Still trying to bend my head around some new thinking. Basically I have to write 50 700-800 word essays by Christmas. Yikes. Today it’s medical simulations and gerentology. Still, I’m learning lots and unearthing some great statistics and fantastic quotes. Here’s one from Freeman Dyson (Is he Esther Dyson’s dad or is that George?).

“More than 90 per cent of the technology that will affect our daily lives at the beginning of the 21st century has not been invented. This means that more innovations will be introduced in the next ten years than were produced throughout previous human history.”

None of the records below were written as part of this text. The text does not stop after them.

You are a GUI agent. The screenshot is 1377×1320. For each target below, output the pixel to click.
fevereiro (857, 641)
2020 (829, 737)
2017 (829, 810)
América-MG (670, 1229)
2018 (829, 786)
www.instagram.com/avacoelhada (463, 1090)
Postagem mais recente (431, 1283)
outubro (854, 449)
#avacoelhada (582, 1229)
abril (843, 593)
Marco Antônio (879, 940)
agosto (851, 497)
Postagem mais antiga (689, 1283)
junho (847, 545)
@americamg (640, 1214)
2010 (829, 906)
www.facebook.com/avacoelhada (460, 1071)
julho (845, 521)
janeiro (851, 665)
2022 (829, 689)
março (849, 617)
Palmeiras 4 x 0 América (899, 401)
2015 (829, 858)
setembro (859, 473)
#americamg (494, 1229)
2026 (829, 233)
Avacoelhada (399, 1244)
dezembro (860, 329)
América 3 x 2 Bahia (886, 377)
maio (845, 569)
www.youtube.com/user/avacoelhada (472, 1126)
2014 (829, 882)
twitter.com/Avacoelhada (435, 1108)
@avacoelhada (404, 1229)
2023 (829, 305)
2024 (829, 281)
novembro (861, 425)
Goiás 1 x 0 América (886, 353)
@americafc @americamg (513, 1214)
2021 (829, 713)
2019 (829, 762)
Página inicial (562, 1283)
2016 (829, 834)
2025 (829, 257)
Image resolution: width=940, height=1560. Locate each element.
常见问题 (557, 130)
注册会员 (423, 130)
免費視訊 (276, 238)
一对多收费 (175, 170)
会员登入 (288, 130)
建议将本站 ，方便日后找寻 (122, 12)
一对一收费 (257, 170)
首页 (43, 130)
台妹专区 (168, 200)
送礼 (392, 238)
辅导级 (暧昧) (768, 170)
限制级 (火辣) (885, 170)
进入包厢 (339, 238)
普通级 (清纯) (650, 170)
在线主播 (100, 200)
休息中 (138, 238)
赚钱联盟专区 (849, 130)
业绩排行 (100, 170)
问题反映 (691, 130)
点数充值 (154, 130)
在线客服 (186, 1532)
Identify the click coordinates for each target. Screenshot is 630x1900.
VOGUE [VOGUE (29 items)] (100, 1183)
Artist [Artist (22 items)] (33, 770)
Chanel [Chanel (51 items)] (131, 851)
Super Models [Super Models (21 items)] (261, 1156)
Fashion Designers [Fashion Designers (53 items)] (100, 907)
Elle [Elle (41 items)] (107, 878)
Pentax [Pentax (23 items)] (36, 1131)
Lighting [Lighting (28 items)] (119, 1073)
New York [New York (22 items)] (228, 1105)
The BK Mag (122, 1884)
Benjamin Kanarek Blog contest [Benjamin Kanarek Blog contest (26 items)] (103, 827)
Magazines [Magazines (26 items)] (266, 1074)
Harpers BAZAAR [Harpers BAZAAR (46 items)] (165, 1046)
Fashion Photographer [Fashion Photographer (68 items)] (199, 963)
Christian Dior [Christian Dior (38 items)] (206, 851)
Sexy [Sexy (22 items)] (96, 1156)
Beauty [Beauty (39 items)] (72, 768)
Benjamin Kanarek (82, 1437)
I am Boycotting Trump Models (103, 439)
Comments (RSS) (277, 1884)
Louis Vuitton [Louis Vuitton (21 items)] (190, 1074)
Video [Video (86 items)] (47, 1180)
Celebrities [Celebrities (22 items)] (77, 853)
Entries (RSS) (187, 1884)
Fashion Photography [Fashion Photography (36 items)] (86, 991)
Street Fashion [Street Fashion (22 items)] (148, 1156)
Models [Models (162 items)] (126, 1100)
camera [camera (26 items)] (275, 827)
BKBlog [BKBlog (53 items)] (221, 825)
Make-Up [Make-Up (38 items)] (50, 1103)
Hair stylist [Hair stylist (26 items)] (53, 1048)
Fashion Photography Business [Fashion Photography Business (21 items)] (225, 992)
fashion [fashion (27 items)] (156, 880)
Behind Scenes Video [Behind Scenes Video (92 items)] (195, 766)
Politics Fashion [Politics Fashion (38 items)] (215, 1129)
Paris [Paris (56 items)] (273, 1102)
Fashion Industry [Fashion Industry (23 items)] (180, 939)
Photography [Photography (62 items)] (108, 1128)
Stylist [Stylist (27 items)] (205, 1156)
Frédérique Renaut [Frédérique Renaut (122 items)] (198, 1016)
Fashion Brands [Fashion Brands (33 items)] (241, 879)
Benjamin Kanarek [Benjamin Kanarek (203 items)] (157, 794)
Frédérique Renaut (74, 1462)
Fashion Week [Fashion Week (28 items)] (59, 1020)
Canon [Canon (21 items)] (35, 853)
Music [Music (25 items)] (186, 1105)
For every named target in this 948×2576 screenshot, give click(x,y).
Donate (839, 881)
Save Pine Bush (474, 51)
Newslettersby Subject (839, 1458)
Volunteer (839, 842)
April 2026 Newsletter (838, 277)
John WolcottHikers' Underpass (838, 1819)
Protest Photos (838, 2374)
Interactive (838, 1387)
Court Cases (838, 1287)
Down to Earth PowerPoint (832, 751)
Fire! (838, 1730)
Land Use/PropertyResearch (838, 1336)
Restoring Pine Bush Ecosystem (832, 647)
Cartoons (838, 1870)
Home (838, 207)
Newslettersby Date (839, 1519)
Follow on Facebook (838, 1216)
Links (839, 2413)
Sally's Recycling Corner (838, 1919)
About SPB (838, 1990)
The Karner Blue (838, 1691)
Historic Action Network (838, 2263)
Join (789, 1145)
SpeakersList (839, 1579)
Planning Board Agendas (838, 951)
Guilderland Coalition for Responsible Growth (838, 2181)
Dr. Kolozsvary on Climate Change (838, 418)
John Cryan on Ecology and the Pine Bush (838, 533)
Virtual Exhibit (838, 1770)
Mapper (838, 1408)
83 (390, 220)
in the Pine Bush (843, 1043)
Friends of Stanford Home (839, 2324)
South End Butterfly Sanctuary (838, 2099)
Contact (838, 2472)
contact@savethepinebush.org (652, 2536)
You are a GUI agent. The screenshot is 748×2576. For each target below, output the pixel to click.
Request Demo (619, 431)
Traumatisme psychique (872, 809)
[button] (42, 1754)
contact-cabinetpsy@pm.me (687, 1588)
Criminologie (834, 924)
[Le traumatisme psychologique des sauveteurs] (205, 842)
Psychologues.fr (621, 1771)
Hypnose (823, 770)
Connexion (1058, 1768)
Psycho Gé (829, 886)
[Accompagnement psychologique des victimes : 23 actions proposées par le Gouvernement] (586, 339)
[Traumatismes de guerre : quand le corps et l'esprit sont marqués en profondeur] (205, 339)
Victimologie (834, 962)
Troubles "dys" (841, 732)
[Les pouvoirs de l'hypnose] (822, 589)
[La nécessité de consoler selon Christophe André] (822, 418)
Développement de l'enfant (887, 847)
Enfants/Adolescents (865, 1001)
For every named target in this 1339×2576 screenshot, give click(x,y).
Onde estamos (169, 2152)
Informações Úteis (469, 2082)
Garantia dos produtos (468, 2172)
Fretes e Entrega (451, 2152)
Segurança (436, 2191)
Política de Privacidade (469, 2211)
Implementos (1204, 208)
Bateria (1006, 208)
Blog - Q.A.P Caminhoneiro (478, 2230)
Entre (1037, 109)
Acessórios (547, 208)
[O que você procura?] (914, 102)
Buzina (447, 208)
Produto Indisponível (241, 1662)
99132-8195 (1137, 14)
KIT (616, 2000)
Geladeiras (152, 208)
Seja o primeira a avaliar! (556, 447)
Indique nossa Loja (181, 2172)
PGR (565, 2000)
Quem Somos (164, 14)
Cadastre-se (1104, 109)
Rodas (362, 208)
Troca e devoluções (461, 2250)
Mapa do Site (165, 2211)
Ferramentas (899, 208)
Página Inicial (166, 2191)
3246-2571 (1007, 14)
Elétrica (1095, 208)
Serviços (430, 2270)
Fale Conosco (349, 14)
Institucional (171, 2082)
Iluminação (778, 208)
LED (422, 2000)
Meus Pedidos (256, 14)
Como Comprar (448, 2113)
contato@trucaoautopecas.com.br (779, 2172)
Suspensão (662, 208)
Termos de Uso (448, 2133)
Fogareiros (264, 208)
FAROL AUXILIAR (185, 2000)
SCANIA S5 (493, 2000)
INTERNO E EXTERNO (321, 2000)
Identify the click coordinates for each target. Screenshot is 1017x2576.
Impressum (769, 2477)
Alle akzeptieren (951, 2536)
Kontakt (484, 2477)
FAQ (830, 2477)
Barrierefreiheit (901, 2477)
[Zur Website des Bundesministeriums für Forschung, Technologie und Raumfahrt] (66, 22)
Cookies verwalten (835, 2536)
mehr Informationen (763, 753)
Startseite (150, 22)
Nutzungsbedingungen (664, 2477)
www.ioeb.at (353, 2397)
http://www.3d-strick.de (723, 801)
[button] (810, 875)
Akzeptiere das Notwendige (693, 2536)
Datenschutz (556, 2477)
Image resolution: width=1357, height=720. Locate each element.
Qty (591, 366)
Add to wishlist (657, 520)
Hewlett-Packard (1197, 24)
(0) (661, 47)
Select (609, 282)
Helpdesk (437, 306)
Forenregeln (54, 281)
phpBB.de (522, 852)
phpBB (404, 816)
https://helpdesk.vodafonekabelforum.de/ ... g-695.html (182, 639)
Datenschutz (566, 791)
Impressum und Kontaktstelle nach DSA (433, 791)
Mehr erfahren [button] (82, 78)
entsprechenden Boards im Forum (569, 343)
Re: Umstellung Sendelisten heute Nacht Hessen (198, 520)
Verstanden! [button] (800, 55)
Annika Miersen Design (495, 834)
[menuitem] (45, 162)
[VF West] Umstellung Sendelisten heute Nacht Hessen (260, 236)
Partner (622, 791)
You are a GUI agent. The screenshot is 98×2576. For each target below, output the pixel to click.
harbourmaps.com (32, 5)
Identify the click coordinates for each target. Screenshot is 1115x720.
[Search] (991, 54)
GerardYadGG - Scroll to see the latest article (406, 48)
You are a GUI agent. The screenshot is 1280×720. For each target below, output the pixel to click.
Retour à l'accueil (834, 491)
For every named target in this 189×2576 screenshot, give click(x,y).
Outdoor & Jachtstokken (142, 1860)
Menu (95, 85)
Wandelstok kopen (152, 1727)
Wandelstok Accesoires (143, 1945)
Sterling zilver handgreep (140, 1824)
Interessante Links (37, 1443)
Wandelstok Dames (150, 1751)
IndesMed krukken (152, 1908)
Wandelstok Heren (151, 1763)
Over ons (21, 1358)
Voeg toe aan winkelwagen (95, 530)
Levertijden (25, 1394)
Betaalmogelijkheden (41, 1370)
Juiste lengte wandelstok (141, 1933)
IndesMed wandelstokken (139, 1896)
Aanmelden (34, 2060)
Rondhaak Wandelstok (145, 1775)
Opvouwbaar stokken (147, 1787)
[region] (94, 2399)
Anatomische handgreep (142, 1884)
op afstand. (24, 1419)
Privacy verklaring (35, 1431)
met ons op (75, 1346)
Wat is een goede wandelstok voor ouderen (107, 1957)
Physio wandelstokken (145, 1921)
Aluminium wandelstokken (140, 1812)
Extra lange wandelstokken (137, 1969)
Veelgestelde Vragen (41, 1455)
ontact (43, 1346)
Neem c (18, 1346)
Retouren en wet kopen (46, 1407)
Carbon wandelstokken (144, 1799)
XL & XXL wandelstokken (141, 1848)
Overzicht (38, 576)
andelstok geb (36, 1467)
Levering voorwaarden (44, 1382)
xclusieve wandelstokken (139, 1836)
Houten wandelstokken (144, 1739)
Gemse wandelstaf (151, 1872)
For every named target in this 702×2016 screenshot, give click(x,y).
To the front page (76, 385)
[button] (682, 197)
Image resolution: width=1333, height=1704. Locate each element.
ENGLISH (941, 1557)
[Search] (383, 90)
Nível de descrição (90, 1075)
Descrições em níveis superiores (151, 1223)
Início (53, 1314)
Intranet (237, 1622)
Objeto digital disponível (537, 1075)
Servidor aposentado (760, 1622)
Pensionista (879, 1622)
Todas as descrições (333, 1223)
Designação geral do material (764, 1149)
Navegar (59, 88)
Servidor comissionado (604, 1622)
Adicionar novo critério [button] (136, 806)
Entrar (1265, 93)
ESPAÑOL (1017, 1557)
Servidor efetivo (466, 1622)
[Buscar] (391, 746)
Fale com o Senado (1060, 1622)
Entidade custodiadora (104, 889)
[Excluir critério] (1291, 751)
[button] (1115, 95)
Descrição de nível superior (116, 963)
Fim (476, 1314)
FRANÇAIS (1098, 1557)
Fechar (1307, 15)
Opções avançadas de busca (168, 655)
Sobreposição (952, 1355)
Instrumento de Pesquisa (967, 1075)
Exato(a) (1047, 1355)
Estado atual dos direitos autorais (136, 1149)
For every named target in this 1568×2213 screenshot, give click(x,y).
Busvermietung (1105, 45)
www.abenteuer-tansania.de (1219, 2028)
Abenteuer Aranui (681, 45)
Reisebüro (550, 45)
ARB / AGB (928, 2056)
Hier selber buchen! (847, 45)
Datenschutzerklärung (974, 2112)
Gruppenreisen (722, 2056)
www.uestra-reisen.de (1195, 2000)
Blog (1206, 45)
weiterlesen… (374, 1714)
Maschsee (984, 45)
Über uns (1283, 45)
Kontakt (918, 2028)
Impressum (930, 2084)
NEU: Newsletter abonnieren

Freeman Dyson, physicist and principal architect of the theory of quantum electrodynamics

Reading…

A quote and a book all on the same day. This is surely a first. The reason for this is that I’m wading through piles of cuttings and printouts for the next issue of What’s Next (#30) and I’m facing an embarrassment of riches.

So here’s the quote:

“In times of crisis, only imagination is more important than knowledge” – Albert Einstein. Old quote right? But note that this is different to the usual quotation, the one that simply states: “Imagination is more important than knowledge.” Quite a different meaning I think you’ll agree.

The book? How about The Revolution will be Digitalised: Dispatches from the Information War by William Heinemann. I haven’t read this yet but it looks interesting, if only for the bit on Julian Assange (I won’t say a word).